3.3.7Verweerder heeft zich gelet op de samenhang van de algemene en persoonlijke omstandigheden van het geval, ten onrechte op het standpunt gesteld dat eiser niet aannemelijk heeft gemaakt hij de benodigde zorg om een medische noodsituatie te voorkomen, voor hem niet toegankelijk zal zijn.
3.3.8Deze beroepsgronden slagen en daarmee slaagt het beroep. Het overige behoeft naar het oordeel van de rechtbank geen bespreking meer.

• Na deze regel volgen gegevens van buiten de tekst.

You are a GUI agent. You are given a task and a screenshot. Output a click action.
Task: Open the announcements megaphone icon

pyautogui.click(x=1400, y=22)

4. De rechtbank zal het beroep gegrond verklaren gelet op hetgeen is overwogen onder 3.3 tot en met 3.3.8. Het bestreden besluit is in strijd met de artikelen 3:2 en 7:12 van de Algemene wet bestuursrecht (Awb). De rechtbank zal het bestreden besluit vernietigen en verweerder opdragen een nieuw besluit te nemen met inachtneming van deze uitspraak. De rechtbank stelt daarvoor een termijn van vier weken.
5. De rechtbank zal met toepassing van artikel 8:75, eerste lid, van de Awb verweerder veroordelen in de kosten die eiser heeft gemaakt. De kosten zijn op grond van het Besluit proceskosten bestuursrecht € 1.050,- (1 punt voor het beroepschrift en 1 punt voor het verschijnen ter zitting, wegingsfactor 1). Indien aan eiser een toevoeging is verleend, moet verweerder de proceskostenvergoeding betalen aan de rechtsbijstandsverlener.
6. De rechtbank ziet gelet op het voorgaande en de rechtsmiddelenclausule in het primaire besluit nog (ambtshalve) aanleiding voor het volgende. De rechtbank acht het passend om met toepassing van artikel 8:72, vijfde lid, van de Awb een voorlopige voorziening te treffen die inhoudt dat eiser niet zal worden uitgezet tot vier weken nadat verweerder opnieuw op het bezwaar heeft beslist. De procedure van eiser valt met de gegrondverklaring van het beroep namelijk terug in de bezwaarfase en het bezwaar heeft geen schorsende werking.
Verzoek om een voorlopige voorziening ex artikel 8:81 Awb
7. Indien tegen een besluit beroep bij de rechtbank is ingesteld, kan de voorzieningenrechter van de rechtbank die bevoegd is in de hoofdzaak, ingevolge artikel 8:81, eerste lid, van de Awb op verzoek een voorlopige voorziening treffen indien onverwijlde spoed, gelet op de betrokken belangen, dat vereist.
8. Nu in de hoofdzaak wordt beslist, is aan het verzoek het belang komen te ontvallen, zodat dit reeds daarom niet voor toewijzing in aanmerking komt. De voorzieningenrechter zal het verzoek om een voorlopige voorziening afwijzen.
9. De voorzieningenrechter zal met toepassing van artikel 8:75, eerste lid, van de Awb verweerder veroordelen in de kosten die eiser heeft gemaakt. De kosten zijn op grond van het Besluit proceskosten bestuursrecht € 525,- (1 punt voor het indienen van de voorlopige voorziening, wegingsfactor 1). Indien aan eiser een toevoeging is verleend, moet verweerder de proceskostenvergoeding betalen aan de rechtsbijstandsverlener.